Chest-intensive exercises such as bench presses, flyes, pushups and chest dips may leave your chest feeling tight after a workout. In addition to a 10- to 15-minute cool-down, chest stretches help alleviate this tension. Always allow your chest muscles at least 24 hours of recovery before working this muscle group again to prevent soreness. If chest tightness persists or escalates into pain, contact your doctor.
Doorway Chest Stretch
To perform a stretch that targets the sternal muscles of the pectoralis major, stand with your feet shoulder-width apart about a foot away from a doorway, pole or other sturdy fixed object. Bend one arm at a 90-degree angle at the elbow with your hand firmly grasping or pressing against the fixed object. Turn your torso away from the object and hold for 30 seconds. Repeat on the other side. For the basic stretch, your elbow should be at about shoulder-height. Lower your elbow to target the upper chest muscles or raise it to target the lower chest and pectoralis minor. Intensify the object-assisted chest stretch by staggering your feet, placing the leg on the side of the object slightly behind you.
Chest Stretch with Pole
You'll need a long pole, such as a broomstick, exercise bar or unloaded barbell, for this stretch. Standing with your feet shoulder-width apart, hold the pole over your head, grasping it overhand with your hands at shoulders' width. Lower the pole behind your head, resting it on the base of your neck. Pull your elbows down until you feel your chest stretching. Hold for 10 to 20 seconds.
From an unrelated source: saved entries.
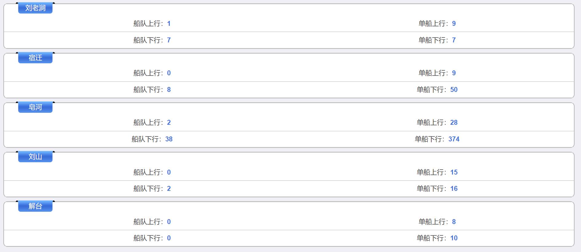
Task: Select 宿迁 单船下行 value 50
Action: point(454,90)
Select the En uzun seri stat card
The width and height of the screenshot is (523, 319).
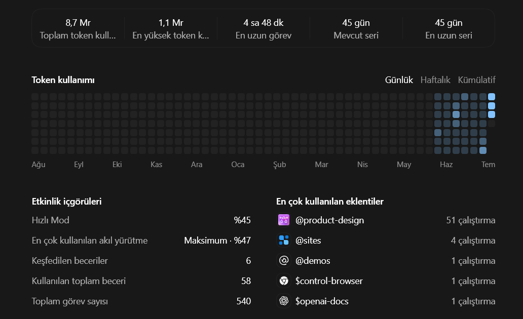tap(449, 29)
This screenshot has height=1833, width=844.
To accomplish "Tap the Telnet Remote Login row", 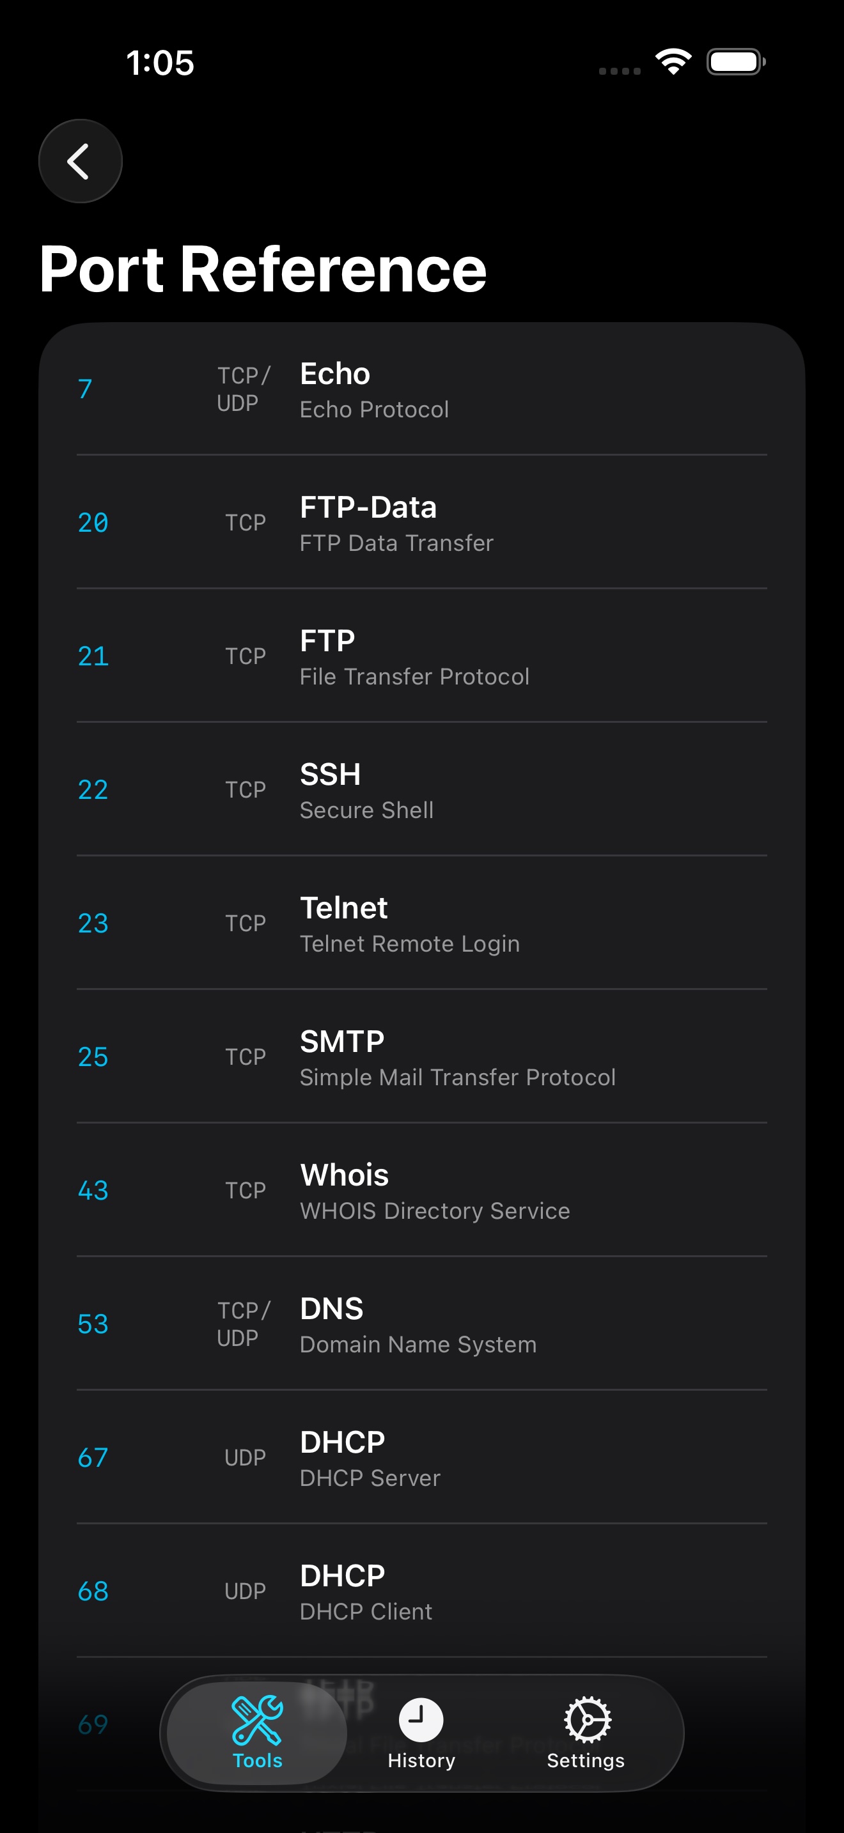I will pos(421,924).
Behind-the-Head Chest Stretch
The behind-the-head chest stretch, another simple movement, also targets the sternal pectoralis major. Like the object-assisted stretch, its secondary focus lies on the pectoralis minor. To perform this stretch, place your hands behind your head - you can clasp them if that makes the pose more comfortable. With your head held upright, pull your elbows back away from your head and hold for about 30 seconds. For a deeper stretch, enlist a partner to pull your elbows back away from your head.
Lying Chest Stretch
For a low-intensity chest stretch, lie with your back flat on the ground - don't arch your back - and spread your arms out to your sides at 90-degree angles, keeping your palms flat on the floor. Hold for 30 to 60 seconds and lower your arms to your sides. Raise your arms once more, this time to 120-degree angles. Hold once again and repeat.